PinocchioInsomma, ovunque ti volti, l’unica differenza è che, invece di guardare le vetrine in Via del Corso, sembra di stare all’outlet: saldi e offerte speciali (più saldi e offerte, forse, che speciali). In realtà, cambierà ben poco e chiameremo “nuovo” ciò che non s’inventa, ma si scopre, nell’eterno e antico gioco delle tre carte in cui il vero mistero non è conoscere il trucco, ma capire che non c’è, perché sono sempre tutti d’accordo.

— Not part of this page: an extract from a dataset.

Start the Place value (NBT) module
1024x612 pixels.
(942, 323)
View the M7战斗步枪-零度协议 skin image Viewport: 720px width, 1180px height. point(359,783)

Diceva Giacomo 1, 12 stamani: “Beato l’uomo che sopporta la tentazione, perché una volta superata la prova riceverà la corona della vita che il Signore ha promesso a quelli che lo amano.”

Non sarà che Il Problema, anche se facciamo ancora finta di nulla, è questo e solo questo? Non sarà che non c’entrano le persone, l’età, le riforme, la crisi, il Presidente del Consiglio o il “nuovo governo” che è già vecchio, a onor del vero, prima di cominciare? Non sarà che la bontà del cuore dell’uomo non ha nulla a che vedere con l’età, con la professione, con le quote rosa, con i rimpasti o con “una scelta migliore”, ma con la tentazione e la corruzione? Ma cosa ci aspettiamo che cambi se non cambia il cuore dell’uomo? Cosa è meglio o peggio, di chi e di che, se la misura etica e morale di quello che guardiamo è al minimo storico di una civiltà, espresso dal meno peggio prima di me? Ancora una volta, il problema sarà andare finalmente a caccia di beatitudini per ambire alla corona della vita, o svoltare dalle proprie ansie in questo mondo mordendo sempre la stessa mela? Si accettano scommesse.

Ho letto un bel libretto di Bergoglio tempo fa, appena eletto Papa, che vi consiglio: “Guarire dalla corruzione”. Direi che non ho altro da aggiungere. Vecchio o nuovo che sia, o sarà, Questo è Il Problema.